Arizona Cardinal-Burns was happy and loved.
The nine-year-old spent her final months with family, immersed in her Cree culture.
“Arizona was a very happy outgoing girl. She enjoyed dancing powwow,” said her mother, Sharice Cardinal. “She attended a lot of ceremony.”
In October 2020, Arizona was diagnosed with glioblastoma, an aggressive brain tumour.
“It was the worst type of brain tumour that somebody could have,” said Cardinal.
After a four month battle and with family by her side, Arizona passed away on Feb. 6, 2021.
“I’m still processing it. It’s really tough. I find a lot of comfort in my culture, my family, the Stollery,” said Cardinal.
The ASSIST pediatric palliative care team at the Stollery Children’s Hospital helped Arizona and her family live out her days as best she could.
The team, said Cardinal, would deliver medication to their home in the middle of the night and during COVID-19 restrictions, made sure Arizona was able to continue spiritual healing with her family.
“They did everything.”
Tara Wren, nurse coordinator with the pediatric ASSIST team, has been working with families at their most devastating times for the past 15 years.
“It’s a very special role that I deeply cherish,” said Wren.
Wren and the team are by a child’s side to help with anything causing distress.
“So pain, irritability, family support just in coping through news they’ve received,” added Wren. “Walking with them each step of the way as we try to optimize whatever quality for their child.”
Often times families will focus on a goal — planning for an event like Halloween or making it to the Christmas holidays.
“Sometimes it might be something like a child who wants to get outside for a few minutes,” said Wren.
“How can we do that with everything that’s going on for the child, either in hospital or in their home?”
But Wren said away from the hospital, many family members need more — and more time process the unthinkable.
“Families, I think, are often looking to know that they’re not alone.”
Wren pointed to a new website that could help families cope and offer “small comfort.”
Launched by The Canadian Virtual Hospice, the site CaringTogether.life is a free bilingual resource for families caring for a seriously ill or dying child. The website also provides information and support for pregnancy loss.
Pediatric palliative care specialists have contributed information and videos, along with families who have been through the palliative care journey.
Carla Garrett, whose son Xavier was diagnosed with a brain tumour when he was eight-months-old, shared her experience on CaringTogether.life.
She wrote she “was in shock, confused and hurting” as her baby went for life-saving surgery. Garrett said the word palliative was difficult to digest — especially since her son was still going through treatment.
“Palliative care was for my grandma or someone else with end-stage cancer. Not a child, not my baby!”
Garrett wrote she came to realize her son wasn’t dying in that moment — and their journey was just beginning.
She said there are so many decisions and questions that “just aren’t topics you bring up at your weekly mom’s group. Nothing kills a room more quickly than talking about the plans for your child’s funeral or who you want to be there when they take their last breath.”

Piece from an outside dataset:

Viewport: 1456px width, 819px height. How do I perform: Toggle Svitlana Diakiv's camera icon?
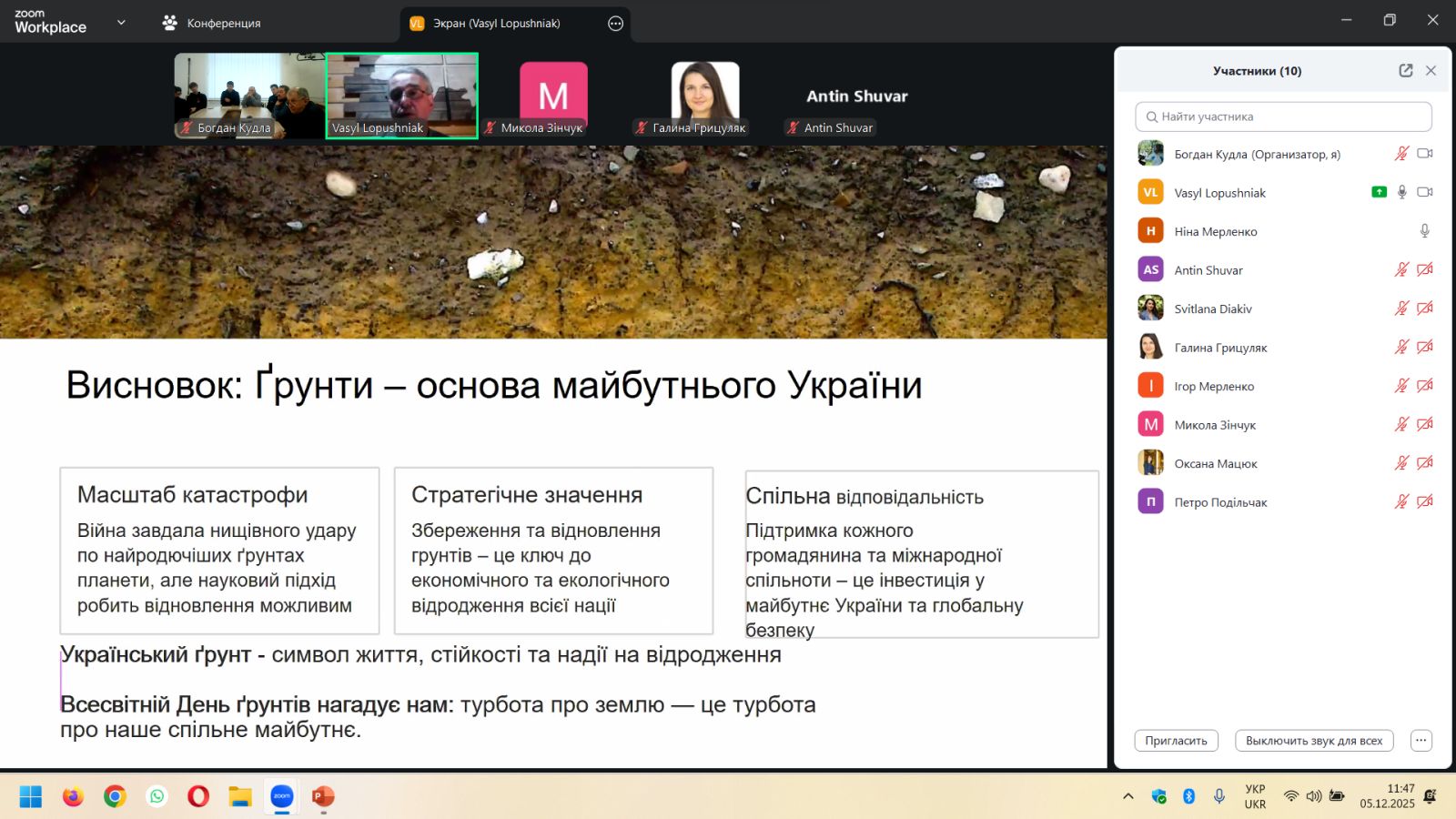pyautogui.click(x=1425, y=308)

Xavier died shortly before his eight birthday.
Dr. Mary-Pat Schlosser, a pediatric physician and pediatric palliative care specialist at the Stollery, said “palliative care in children can be quite different than palliative care in adults.
“There are children that we will follow for decades sometimes because of their serious illness and their life-limiting illness but they aren’t necessarily at end-of-life.”
Schlosser said CaringTogether.life will allow families to get information whenever and wherever they need it.
“Things like how to talk to other people about the diagnosis and the illness. How to talk to your family about it,” Schlosser said. “How to respond to people offering help.”
The site covers other difficult topics like end-of-life care and the impact on siblings.
“There are also some things that families, I think, are afraid to ask,” said Schlosser, “because it’s uncomfortable, it’s scary.
“Asking about what does the time of death look like? And what do I have to do afterwards?”
Some families, said Schlosser, want to have that information ahead of time to prepare for something so terrible.
There are also families in remote parts of Alberta or the Northwest Territories that choose to stay at home with their child.
CaringTogether.life will allow those families and medical teams to use the website as a source of trusted information.
Sharice Cardinal didn’t have access to the webspace during Arizona’s battle with terminal cancer, but she called the Stollery team “her website” since they answered her questions at any moment. Still, having a place to go online would have helped, said Cardinal, “even just getting simple information on something that you would text your doctor to ask.
“Everybody learns differently, especially through traumatic times.”
Cardinal said her most cherished lesson came from Arizona.
“She showed me kindness. She showed me love. She showed me forgiveness, she showed me everything as a parent. They say we teach our kids but our kids are our teachers.”